Why has U.S. antidepressant use skyrocketed? Are the symptoms of what is commonly called depressionhelplessness, hopelessness, and immobilizationalways evidence of a medical condition? Or is it time to repoliticize a great deal of our despair, and reconsider the old-fashioned antidepressant of political activism?

Common Explanations for Soaring Antidepressant Use

Nowhere in the CDC report is there any explanation for the 400 percent increase of antidepressant use from 1988 to 2008, however, there are several common explanations offered by mental health professionals and journalists.  

Money is a large factor. It has become more lucrative for psychiatrists and other physicians to prescribe medication than to provide talk therapy. This was detailed in the New York TimesMarch 2011 investigative report “Talk Doesn’t Pay, So Psychiatry Turns Instead to Drug Therapy” which reported, “A 2005 government survey found that just 11 percent of psychiatrists provided talk therapy to all patients.” Actually, most antidepressant prescriptions are written by physicians other than psychiatrists and, according to the recent CDC report, among Americans taking one antidepressant, less than one-third of them  have seen a mental health professional in the past year.  

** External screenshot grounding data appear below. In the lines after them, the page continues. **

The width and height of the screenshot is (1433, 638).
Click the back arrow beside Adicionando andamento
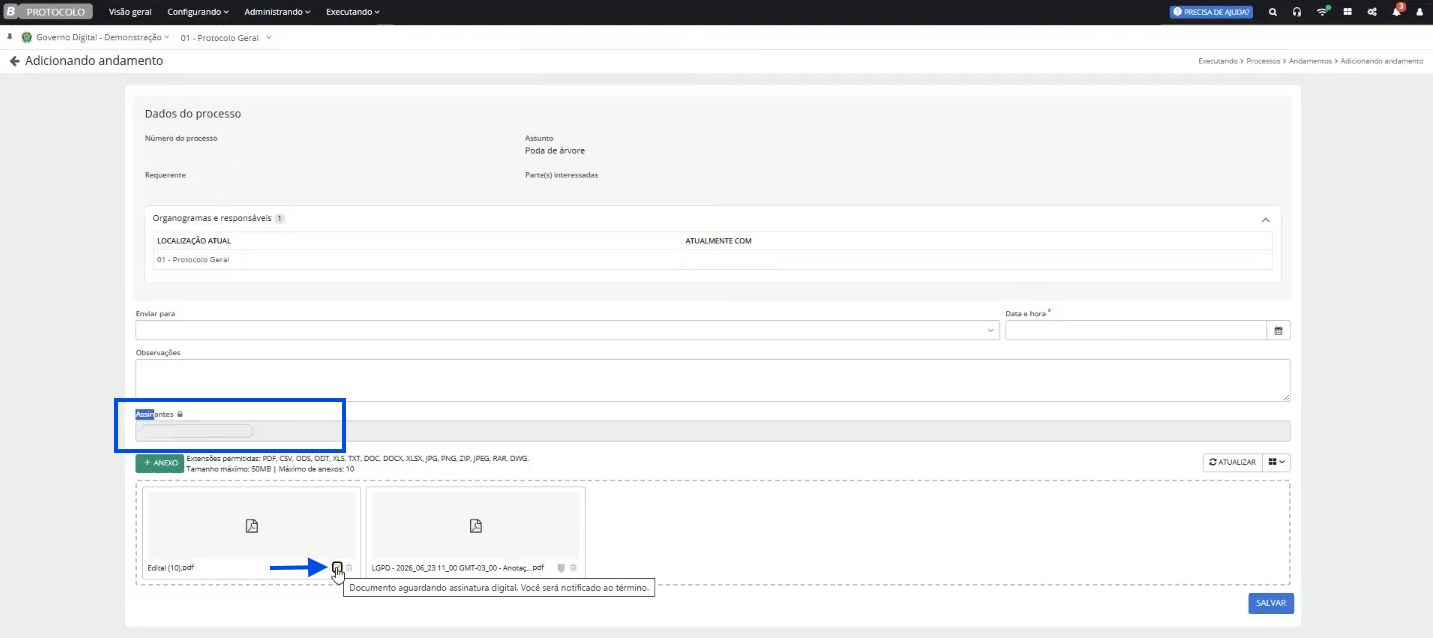[x=14, y=61]
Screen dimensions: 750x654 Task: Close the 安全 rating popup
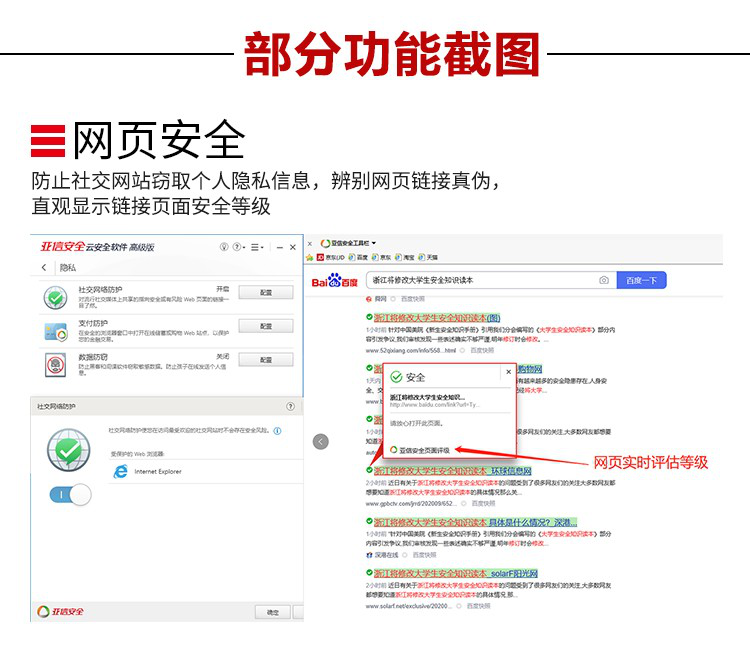(508, 371)
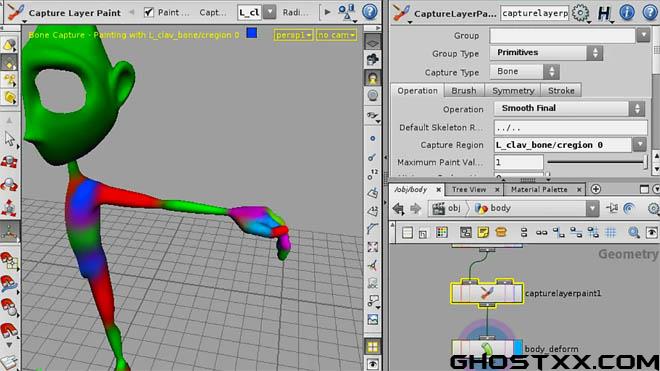
Task: Open the help question mark in viewport toolbar
Action: click(370, 12)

Antidepressant use has also skyrocketed because of the increased practice of prescribing antidepressants for many conditions other than severe depression, and prescribing them for longer periods of time. Among the 2005-2008 antidepressant user group (no data offered on earlier study periods), only 33.9 percent had severe symptoms of depression; 28.4 percent of antidepressant users had moderate symptoms; and 19.2 percent had mild symptoms; while 7.6 percent had no depression symptoms. And, according to the CDC report, more than 60 percent of Americans who are taking antidepressants have taken them for 2 years or longer, with 14 percent having taken them for 10 years or more. 

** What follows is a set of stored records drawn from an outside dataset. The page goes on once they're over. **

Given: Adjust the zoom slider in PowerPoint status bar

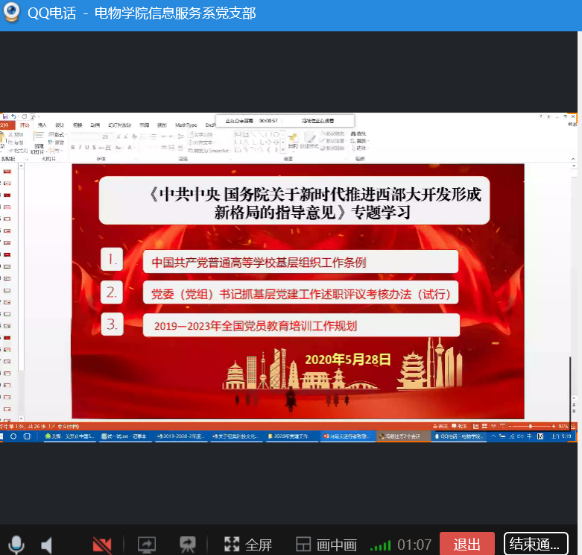Looking at the screenshot, I should click(530, 426).
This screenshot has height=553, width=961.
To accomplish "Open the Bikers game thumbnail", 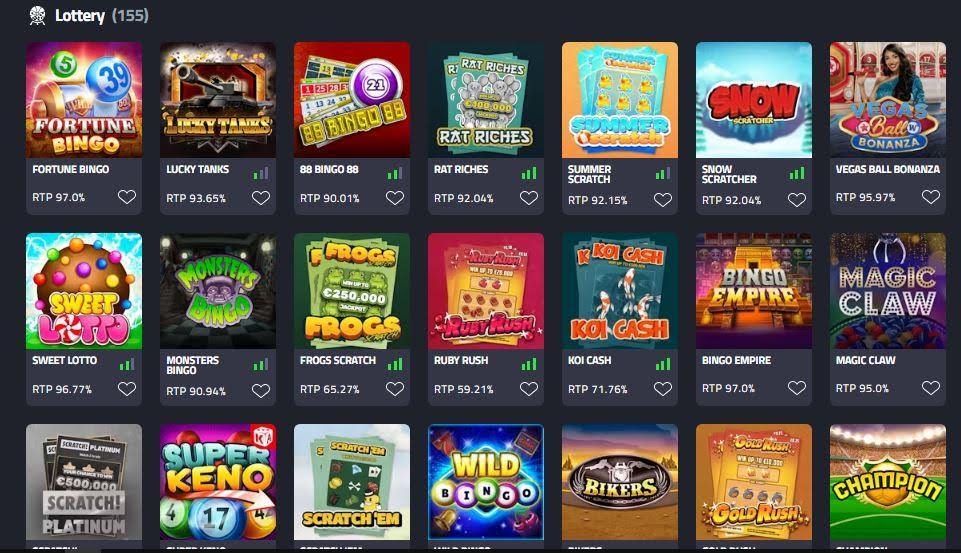I will click(620, 482).
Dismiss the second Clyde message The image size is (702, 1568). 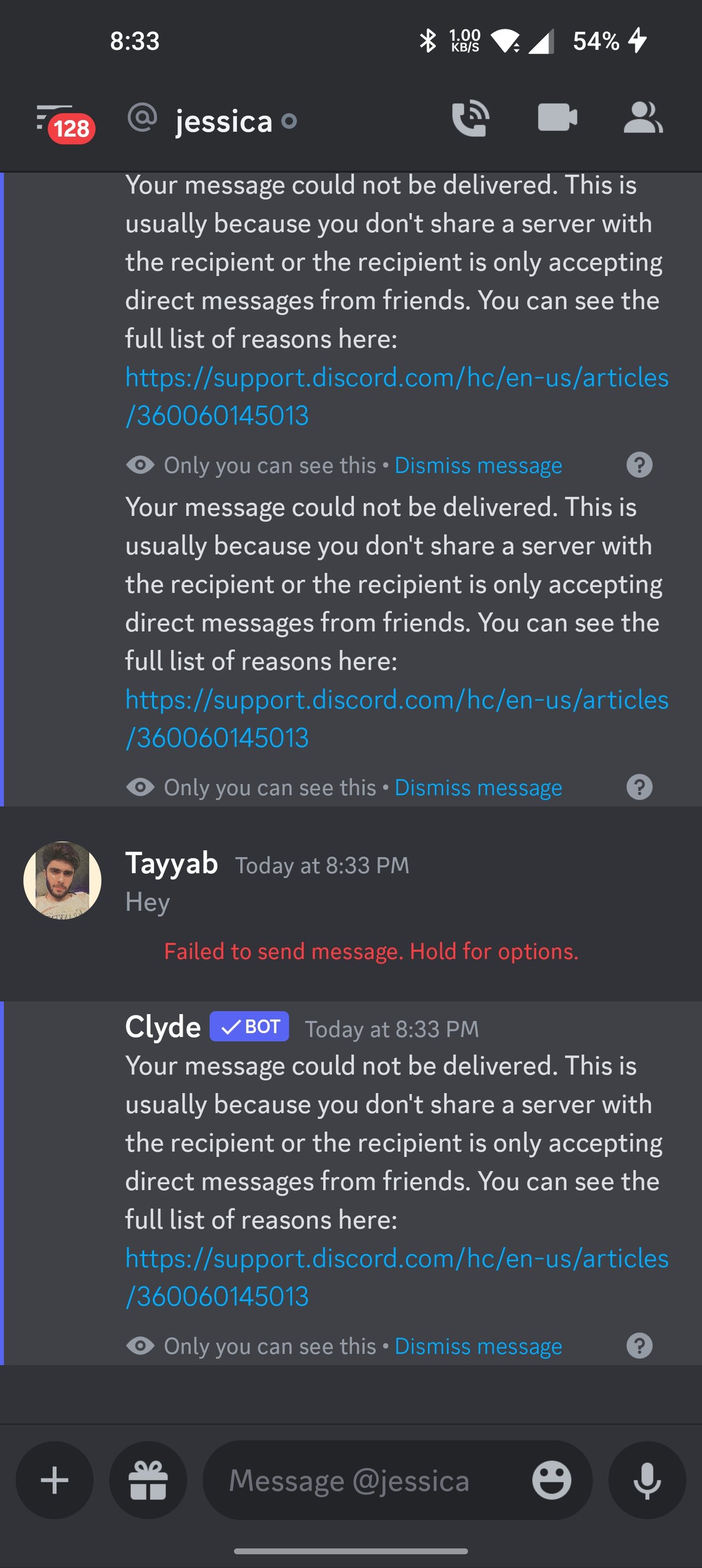pos(478,787)
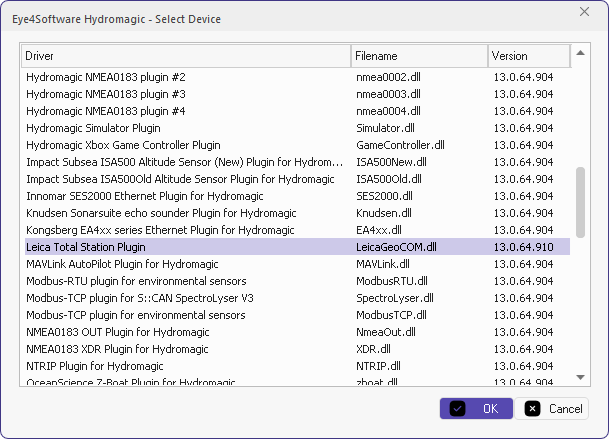The image size is (609, 439).
Task: Click the scroll up arrow
Action: click(580, 53)
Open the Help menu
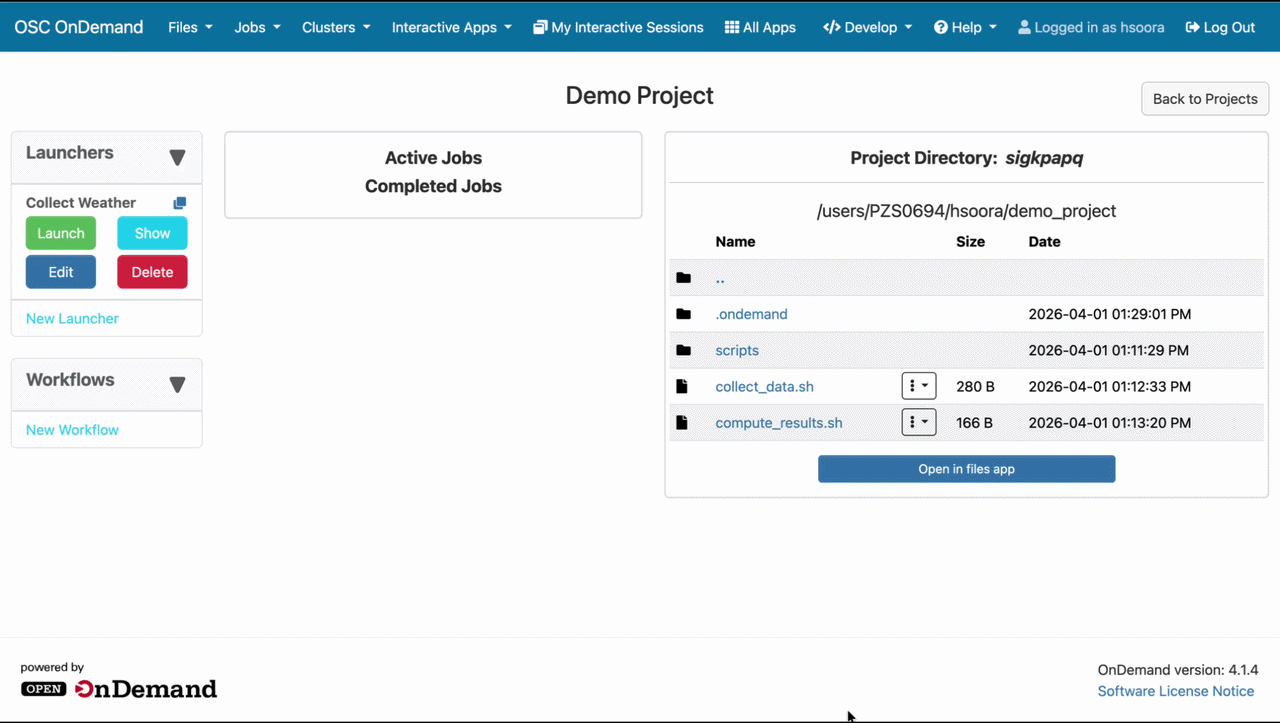 pyautogui.click(x=964, y=27)
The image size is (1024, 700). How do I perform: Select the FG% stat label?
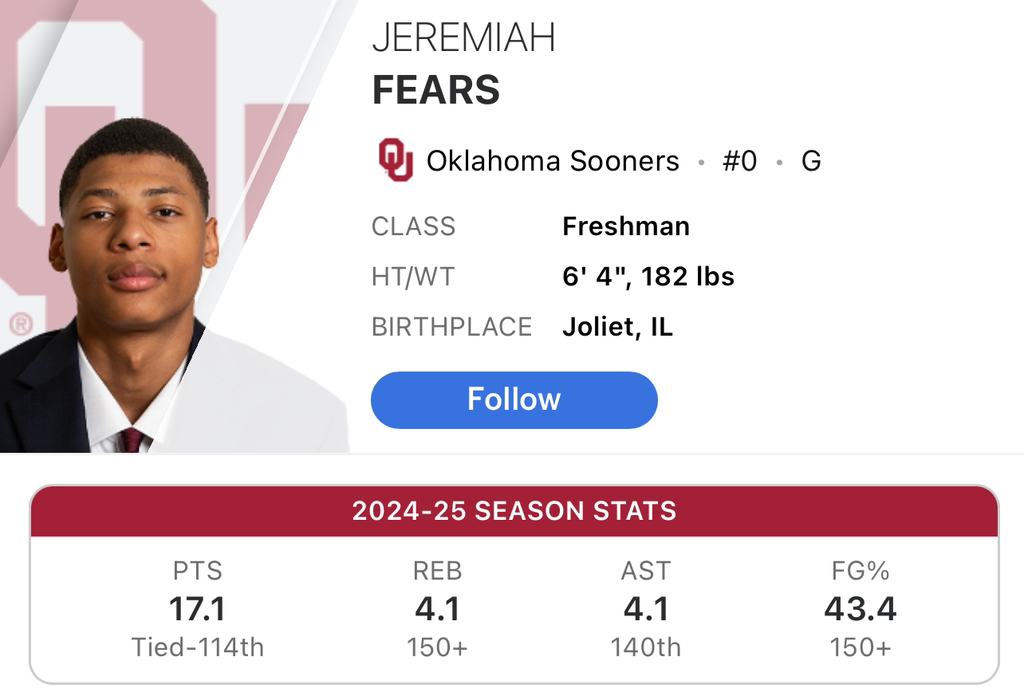click(x=859, y=571)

According to antidepressant manufacturers, the increase in antidepressant use has been caused by their creation of more effective antidepressants, including the so-called selective serotonin reuptake inhibitors (SSRIs) such as Prozac, Paxil, and Zoloft which came on the market in the late 1980s and early 1990s. However, by the late 1990s, psychiatry textbooks had already rejected the idea of increased effectiveness of SSRIs (for example, Robert Julien’s A Primer of Drug Action (1998) states, “The newer antidepressants [SSRIs] are not necessarily more effective than the older TCAs [tricyclics] ).”  

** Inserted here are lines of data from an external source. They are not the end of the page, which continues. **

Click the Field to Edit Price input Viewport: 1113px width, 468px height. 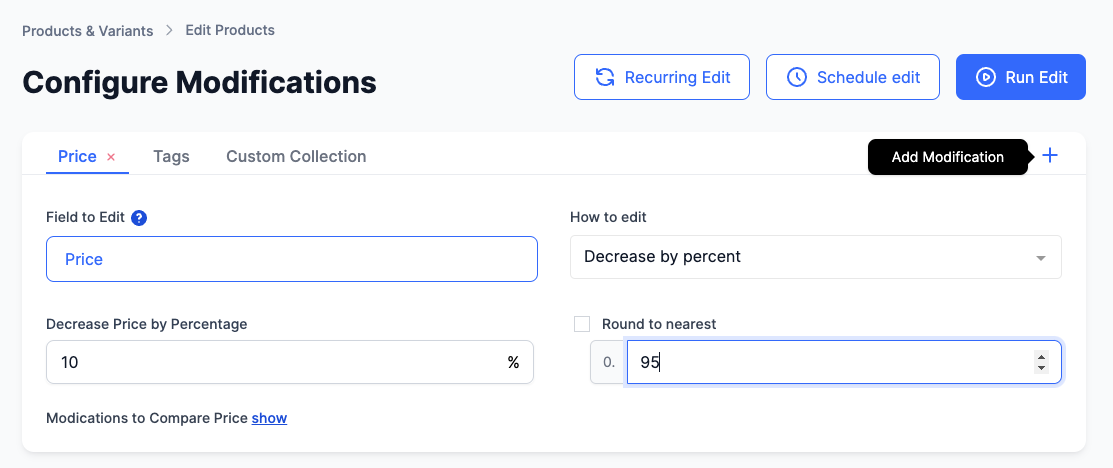(292, 259)
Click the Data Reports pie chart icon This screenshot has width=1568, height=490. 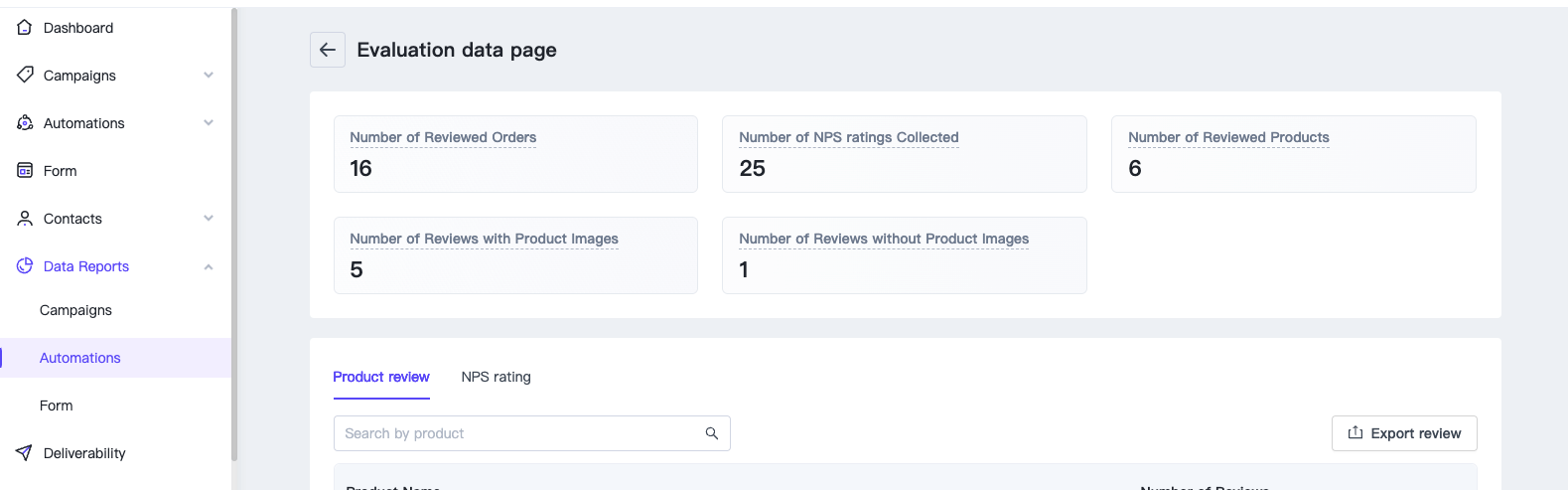click(x=25, y=265)
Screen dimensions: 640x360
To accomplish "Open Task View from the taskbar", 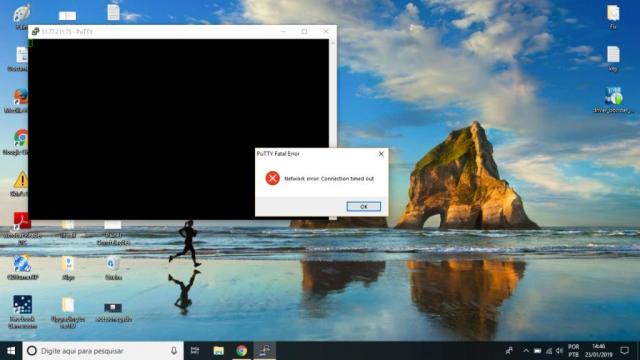I will (195, 351).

Rather than SSRIs’ greater effectiveness, it was their greater publicity that stimulated public acceptance. One publicity coup commenced in 1997 when U.S. government agencies changed the rules for broadcast advertising, no longer requiring full information about side effects (which had previously made it problematic for drug companies to run a thirty-second spot). TV advertising dramatically increased patient requests for antidepressants from their physicians. A study reported in 2005 by the Journal of the American Medical Association, “Influence of Patients’ Requests for Direct-to-Consumer Advertised Antidepressants,” concluded, “Patients’ requests have a profound effect on physician prescribing.”